The evolution of the scheme exemplifies the problems faced by private companies looking to participate in projects in Kuwait. The project was first mooted in the mid-1980s, but the ministry only invited bidders to prequalify for a 3,000MW steam project at Al-Zour North in 2004. Just one of the seven prequalifiers ended up bidding in 2006. The ministry approved the selection of the US’ Washington Group, South Korea’s Doosan Heavy Industries & Construction and Athens-based CCC, but the CTC overruled the decision. In March 2010, the ministry issued a new tender for the revised project, before the PTB announced that it would be building its IWPP at the site instead.

Meanwhile, at Umm al-Hayman, the PTB is selecting consultants to work on the expansion of the existing wastewater plant, from its current treatment capacity of 27,000 cm/d to about 600,000 cm/d.

The project will be carried out in two phases. The first phase will see about 400,000-450,000 cm/d of capacity brought online by 2015. The extended facility will also treat raw sewage diverted from an ageing plant at Riqqa, which has a capacity of 180,000 cm/d and is to be decommissioned. The expansion, located on the coast some 50 kilometres south of Kuwait City, was originally to be developed as a design and construct project by the Public Works Ministry, before the PTB stepped in. The ministry had appointed Lebanon-based Dar al-Handasah (Shair and Partners) in January 2009 as the consultant for the design, construction supervision and environmental study.

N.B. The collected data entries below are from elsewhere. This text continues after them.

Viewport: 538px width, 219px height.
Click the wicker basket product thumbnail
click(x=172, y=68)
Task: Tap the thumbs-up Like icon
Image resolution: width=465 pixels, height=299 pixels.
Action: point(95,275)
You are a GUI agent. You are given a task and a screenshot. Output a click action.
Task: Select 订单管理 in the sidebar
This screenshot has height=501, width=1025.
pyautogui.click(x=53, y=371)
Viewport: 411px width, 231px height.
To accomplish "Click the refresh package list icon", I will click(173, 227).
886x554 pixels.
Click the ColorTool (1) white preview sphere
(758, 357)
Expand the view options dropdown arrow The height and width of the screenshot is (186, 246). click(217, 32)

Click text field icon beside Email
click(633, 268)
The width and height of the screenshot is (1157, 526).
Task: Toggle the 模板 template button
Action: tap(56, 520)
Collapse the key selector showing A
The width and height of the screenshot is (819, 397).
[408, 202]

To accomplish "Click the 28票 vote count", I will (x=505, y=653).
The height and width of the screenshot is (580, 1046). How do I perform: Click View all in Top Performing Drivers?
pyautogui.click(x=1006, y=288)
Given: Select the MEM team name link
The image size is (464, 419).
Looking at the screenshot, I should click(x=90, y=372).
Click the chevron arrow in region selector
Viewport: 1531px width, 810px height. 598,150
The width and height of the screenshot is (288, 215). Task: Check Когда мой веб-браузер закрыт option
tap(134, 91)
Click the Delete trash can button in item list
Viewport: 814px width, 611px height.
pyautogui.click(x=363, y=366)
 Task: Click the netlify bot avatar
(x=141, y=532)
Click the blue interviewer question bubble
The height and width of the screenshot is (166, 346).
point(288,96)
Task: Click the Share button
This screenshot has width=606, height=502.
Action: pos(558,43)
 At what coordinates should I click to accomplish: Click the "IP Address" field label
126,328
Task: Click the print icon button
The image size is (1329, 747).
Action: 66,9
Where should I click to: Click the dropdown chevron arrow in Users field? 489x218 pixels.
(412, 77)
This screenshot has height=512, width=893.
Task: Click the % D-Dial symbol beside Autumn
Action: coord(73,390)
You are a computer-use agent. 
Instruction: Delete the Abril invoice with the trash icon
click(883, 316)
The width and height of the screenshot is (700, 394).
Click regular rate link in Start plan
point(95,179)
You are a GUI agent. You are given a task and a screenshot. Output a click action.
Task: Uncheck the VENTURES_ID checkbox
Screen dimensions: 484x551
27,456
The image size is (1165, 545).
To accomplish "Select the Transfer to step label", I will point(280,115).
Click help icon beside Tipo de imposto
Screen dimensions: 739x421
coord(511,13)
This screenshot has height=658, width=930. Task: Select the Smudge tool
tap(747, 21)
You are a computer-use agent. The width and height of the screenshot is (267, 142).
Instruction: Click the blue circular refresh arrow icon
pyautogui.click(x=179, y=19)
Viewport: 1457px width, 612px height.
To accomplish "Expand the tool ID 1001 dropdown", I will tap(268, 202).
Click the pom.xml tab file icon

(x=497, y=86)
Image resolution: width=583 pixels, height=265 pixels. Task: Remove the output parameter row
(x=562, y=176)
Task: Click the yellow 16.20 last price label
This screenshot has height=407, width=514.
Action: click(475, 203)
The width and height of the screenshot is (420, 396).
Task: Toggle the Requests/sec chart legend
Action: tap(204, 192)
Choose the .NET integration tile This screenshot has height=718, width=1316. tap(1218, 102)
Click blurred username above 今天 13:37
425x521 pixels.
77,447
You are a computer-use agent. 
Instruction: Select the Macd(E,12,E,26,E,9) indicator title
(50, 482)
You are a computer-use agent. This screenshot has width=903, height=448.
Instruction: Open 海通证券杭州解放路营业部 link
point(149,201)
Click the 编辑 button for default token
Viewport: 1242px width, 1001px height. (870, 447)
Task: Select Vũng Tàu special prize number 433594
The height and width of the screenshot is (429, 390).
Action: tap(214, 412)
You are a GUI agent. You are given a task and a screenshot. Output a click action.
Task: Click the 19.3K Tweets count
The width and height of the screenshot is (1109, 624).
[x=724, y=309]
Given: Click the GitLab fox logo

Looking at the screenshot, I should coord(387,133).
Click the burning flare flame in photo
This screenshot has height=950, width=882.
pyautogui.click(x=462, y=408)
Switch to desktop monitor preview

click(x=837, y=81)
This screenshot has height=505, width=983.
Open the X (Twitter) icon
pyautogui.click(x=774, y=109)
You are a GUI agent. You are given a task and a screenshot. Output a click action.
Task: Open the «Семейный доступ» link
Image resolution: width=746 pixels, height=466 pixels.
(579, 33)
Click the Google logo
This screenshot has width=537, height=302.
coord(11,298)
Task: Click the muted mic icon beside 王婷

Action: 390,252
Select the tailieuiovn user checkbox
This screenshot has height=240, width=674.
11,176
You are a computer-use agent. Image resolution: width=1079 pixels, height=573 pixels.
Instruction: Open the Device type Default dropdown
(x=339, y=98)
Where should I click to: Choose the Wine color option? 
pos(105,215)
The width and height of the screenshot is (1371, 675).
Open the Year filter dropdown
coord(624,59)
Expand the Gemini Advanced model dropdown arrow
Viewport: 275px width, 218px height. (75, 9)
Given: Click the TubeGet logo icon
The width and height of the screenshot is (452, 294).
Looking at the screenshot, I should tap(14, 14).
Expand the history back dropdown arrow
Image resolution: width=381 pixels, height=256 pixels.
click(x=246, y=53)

“This project is needed because in the south area of Kuwait, we have several cities being built,” says a source at the PTB. “According to estimates, [the cities will have a capacity of] 500,000 residents by 2015. The critical time that this plant must be in operation is January 2015. It’s a must – or a crisis will happen.”

Private involvement in Kuwait water schemes

These early schemes will offer the PTB the opportunity to test its plans to engage with the private sector. Project companies for both the IWPP and wastewater treatment plant will be formed. Half the shares will be listed in an initial public offering (IPO), while 40 per cent will be held by the private developer and the government will retain a 10 per cent stake.

It comes as no surprise that the PTB selected a power and water scheme and a wastewater treatment facility to be included in its first wave of projects. Investment is needed urgently to build new infrastructure.

Despite the recent activity and the positive mood in the country, Kuwait still has to play a lot of catch-up. The state has neglected its essential utilities in the past five years and until the first project reaches completion, many will continue to doubt whether the government has really found a new impetus to press ahead with its proposed investment programme. Already, the IWPP is running several months behind schedule as the regulations governing private partnerships are still being ironed out.

Furthermore, it is not just one or two desalination and wastewater projects that Kuwait needs to execute. The government needs to plan for continued growth until 2020 and beyond. Otherwise, as happened with the Sulaibiya plant, its efforts will be quickly wiped out. The challenge will be maintaining momentum.